A CRITICAL STUDY OF STAKEHOLDER ENGAGEMENT STRATEGIES AND THEIR INFLUENCE ON PROJECT SUCCESS RATES, RISK MITIGATION, AND LONG-TERM SUSTAINABILITY IN INFRASTRUCTURE PROJECTS
Keywords:
Stakeholder Engagement, Infrastructure Projects, Project Success, Risk Mitigation, Social License to Operate, Digital Transformation, CoST Initiative, CPEC, Sustainability, Deliberative Democracy, AI in Stakeholder ManagementAbstract
Stakeholder engagement has emerged as a decisive factor in the success of complex infrastructure projects, often outweighing purely technical or financial considerations.
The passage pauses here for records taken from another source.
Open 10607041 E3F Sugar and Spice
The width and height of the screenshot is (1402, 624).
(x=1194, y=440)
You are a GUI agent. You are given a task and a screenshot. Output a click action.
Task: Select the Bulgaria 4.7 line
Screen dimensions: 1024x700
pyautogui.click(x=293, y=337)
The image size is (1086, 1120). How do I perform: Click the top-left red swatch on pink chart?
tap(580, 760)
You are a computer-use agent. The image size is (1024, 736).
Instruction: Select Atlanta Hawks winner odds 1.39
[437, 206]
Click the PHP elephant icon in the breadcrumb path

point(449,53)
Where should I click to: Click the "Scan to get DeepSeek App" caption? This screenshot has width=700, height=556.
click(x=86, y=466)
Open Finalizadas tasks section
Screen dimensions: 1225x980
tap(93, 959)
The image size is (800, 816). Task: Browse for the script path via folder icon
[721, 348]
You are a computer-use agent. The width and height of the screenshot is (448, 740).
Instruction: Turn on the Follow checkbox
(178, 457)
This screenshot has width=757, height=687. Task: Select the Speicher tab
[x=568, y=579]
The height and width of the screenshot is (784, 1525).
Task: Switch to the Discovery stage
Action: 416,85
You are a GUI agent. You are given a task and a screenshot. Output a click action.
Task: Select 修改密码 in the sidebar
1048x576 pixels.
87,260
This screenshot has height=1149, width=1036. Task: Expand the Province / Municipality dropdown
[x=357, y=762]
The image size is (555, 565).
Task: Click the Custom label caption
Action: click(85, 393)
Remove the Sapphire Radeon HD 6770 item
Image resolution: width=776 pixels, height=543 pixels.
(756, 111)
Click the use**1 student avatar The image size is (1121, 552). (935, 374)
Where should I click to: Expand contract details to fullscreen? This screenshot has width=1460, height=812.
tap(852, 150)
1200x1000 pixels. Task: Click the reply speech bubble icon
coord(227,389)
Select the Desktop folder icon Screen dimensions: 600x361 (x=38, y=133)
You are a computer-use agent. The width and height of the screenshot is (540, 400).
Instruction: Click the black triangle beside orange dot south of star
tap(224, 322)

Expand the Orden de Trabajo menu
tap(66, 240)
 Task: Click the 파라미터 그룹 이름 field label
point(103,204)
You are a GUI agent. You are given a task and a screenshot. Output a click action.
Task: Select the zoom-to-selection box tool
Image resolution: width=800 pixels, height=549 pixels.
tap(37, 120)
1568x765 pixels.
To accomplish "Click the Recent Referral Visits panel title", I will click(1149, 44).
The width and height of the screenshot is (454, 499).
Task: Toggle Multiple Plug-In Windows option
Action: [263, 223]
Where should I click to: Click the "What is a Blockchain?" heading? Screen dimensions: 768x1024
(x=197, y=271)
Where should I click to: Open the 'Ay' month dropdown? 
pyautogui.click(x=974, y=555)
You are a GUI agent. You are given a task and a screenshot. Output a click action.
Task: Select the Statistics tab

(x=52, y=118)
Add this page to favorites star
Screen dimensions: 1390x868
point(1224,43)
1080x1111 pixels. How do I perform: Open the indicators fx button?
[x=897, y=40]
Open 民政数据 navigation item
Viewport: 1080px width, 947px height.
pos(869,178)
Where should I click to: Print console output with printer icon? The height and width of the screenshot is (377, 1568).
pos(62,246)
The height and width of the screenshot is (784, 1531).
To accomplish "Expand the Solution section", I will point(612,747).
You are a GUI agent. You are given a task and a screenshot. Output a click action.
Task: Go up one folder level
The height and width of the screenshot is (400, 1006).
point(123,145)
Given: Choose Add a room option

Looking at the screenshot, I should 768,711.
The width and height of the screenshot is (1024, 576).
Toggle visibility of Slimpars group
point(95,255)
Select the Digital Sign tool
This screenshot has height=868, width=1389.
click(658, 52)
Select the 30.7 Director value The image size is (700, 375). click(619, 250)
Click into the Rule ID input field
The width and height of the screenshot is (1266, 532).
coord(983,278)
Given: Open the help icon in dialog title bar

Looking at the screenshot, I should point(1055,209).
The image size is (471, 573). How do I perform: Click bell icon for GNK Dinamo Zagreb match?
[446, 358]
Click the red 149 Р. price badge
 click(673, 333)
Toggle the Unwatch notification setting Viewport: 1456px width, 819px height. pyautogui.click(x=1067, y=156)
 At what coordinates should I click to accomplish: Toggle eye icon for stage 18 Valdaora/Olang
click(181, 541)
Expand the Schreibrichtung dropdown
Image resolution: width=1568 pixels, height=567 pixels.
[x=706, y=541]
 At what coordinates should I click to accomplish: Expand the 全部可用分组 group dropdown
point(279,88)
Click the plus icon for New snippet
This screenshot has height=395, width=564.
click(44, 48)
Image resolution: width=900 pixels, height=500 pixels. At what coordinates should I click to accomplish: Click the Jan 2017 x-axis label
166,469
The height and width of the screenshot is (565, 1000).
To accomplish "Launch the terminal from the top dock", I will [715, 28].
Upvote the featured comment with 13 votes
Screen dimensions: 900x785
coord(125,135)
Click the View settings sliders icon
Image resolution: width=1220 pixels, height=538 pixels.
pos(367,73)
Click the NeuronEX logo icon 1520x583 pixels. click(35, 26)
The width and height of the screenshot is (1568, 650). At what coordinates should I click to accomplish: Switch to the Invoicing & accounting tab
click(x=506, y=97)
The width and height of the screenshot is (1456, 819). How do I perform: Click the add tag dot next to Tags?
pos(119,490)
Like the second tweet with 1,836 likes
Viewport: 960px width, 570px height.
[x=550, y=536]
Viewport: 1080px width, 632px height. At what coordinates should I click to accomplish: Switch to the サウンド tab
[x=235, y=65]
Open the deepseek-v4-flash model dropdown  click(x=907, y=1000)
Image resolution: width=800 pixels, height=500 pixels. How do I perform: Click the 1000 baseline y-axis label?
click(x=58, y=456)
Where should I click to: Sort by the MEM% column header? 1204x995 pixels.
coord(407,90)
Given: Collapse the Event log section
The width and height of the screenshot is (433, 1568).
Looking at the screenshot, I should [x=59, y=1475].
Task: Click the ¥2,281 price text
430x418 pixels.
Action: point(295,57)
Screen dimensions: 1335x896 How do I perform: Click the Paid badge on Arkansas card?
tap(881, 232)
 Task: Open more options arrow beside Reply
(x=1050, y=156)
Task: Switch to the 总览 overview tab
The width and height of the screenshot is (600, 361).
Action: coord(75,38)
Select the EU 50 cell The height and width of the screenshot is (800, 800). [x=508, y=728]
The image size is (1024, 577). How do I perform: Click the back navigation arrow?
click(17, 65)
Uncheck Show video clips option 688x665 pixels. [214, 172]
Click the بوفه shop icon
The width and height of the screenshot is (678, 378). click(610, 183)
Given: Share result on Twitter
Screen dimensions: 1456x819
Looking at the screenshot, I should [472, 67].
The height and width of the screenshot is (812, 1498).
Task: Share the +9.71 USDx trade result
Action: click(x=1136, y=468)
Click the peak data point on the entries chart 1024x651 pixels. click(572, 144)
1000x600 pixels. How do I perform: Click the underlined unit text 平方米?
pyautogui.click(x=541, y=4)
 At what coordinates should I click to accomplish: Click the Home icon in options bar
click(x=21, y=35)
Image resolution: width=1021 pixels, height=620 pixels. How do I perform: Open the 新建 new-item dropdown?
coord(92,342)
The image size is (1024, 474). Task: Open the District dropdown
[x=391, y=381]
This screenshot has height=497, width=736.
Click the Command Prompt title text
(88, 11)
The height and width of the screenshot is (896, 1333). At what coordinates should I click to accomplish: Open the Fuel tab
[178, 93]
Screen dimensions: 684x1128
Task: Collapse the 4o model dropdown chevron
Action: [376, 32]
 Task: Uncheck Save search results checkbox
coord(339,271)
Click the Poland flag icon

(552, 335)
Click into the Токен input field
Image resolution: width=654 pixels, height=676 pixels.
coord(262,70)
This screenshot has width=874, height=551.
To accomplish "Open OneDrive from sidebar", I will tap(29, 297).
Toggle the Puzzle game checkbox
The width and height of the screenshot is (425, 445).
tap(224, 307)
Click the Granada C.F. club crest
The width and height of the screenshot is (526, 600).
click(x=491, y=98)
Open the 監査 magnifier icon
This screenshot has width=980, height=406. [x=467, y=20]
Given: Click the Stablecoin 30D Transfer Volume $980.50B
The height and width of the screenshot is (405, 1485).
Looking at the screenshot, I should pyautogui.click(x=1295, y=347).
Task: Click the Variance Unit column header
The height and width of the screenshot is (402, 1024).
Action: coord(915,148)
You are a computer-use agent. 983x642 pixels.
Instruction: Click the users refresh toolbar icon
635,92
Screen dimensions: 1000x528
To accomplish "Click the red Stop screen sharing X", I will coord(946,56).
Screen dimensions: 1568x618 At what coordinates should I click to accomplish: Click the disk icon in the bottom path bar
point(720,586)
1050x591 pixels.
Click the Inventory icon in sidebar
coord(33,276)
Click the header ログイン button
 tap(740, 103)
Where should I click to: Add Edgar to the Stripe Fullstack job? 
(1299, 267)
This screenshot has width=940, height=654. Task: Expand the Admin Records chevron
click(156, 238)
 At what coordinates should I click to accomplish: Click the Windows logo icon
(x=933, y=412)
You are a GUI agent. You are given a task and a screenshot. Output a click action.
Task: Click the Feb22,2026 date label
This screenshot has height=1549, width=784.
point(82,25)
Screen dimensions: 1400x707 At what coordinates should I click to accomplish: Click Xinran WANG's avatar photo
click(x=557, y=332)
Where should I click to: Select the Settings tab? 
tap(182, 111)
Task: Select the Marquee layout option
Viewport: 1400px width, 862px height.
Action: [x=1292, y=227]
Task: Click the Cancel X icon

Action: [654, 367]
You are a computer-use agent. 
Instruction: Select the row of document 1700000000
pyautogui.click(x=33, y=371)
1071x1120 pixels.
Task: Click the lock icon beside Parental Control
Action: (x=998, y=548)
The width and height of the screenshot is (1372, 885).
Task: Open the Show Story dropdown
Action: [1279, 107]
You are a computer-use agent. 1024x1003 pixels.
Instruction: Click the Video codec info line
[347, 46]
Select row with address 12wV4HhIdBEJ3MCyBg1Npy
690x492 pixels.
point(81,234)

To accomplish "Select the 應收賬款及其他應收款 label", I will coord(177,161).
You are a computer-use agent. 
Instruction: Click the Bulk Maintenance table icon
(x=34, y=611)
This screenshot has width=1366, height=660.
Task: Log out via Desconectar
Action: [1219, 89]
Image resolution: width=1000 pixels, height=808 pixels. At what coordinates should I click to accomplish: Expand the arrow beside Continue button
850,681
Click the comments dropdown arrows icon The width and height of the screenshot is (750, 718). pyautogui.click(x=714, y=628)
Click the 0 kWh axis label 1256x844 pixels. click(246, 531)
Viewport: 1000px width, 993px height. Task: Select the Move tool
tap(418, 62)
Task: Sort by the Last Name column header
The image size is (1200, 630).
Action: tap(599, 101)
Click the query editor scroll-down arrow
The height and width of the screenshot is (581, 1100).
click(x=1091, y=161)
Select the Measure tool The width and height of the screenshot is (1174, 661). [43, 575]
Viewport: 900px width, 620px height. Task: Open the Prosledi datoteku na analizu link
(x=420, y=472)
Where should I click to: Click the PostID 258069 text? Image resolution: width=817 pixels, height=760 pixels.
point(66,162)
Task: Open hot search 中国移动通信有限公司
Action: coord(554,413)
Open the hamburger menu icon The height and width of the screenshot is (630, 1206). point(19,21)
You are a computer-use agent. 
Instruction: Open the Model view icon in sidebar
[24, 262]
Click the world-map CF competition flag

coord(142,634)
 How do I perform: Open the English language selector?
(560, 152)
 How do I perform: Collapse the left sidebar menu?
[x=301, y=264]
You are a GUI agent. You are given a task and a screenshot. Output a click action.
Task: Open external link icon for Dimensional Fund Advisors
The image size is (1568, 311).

This critical review examines the relationship between structured stakeholder engagement strategies and key project outcomes, including success rates, risk mitigation, and long-term sustainability. Drawing on major theoretical frameworks Stakeholder Theory, Resource Dependency Theory, and Social Exchange Theory the paper analyzes how effective engagement influences the iron triangle (cost, time, quality) while addressing the “social license to operate.” It highlights the dual impact of engagement: potential short-term schedule delays offset by substantial reductions in risks, cost overruns, and opposition. The study evaluates digital transformation tools (AI/LLMs for sentiment analysis, BIM, VR, and social media congruence), transparency initiatives such as the Construction Sector Transparency Initiative (CoST), and real-world evidence from global projects, with a detailed case study of the China-Pakistan Economic Corridor (CPEC). Findings demonstrate that proactive, inclusive, and power-delegating engagement significantly enhances qualitative performance, stakeholder satisfaction, environmental governance, and project resilience. The paper concludes with strategic recommendations for practitioners to institutionalize participatory governance and leverage digital tools for sustainable infrastructure development.